Data
================================
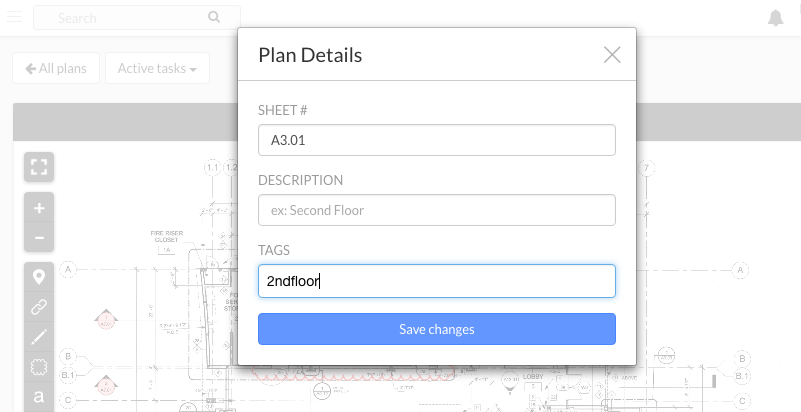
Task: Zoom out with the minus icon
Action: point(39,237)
================================
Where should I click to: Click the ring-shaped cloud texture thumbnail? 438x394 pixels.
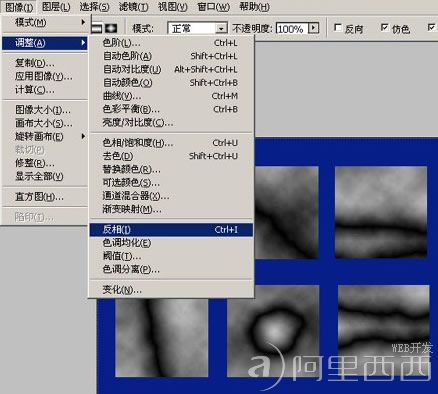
================================
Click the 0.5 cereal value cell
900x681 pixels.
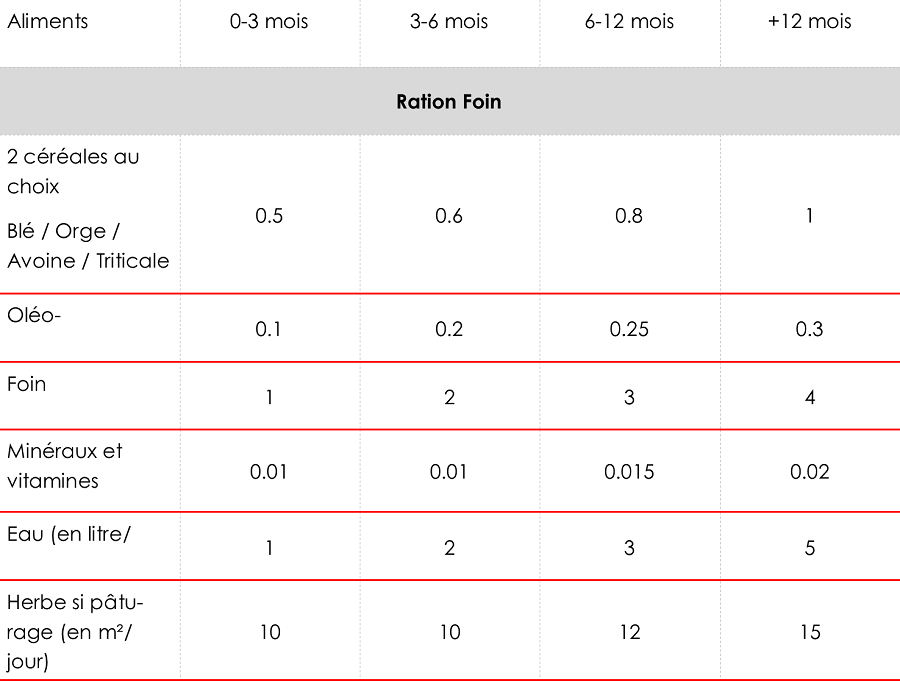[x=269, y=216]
================================
Your assignment
In the listing above, find each line with the word "Click" and return it.

Answer box
Where should I click to: Click the ring-shaped cloud texture thumbnail? 438x394 pixels.
Click the 0.5 cereal value cell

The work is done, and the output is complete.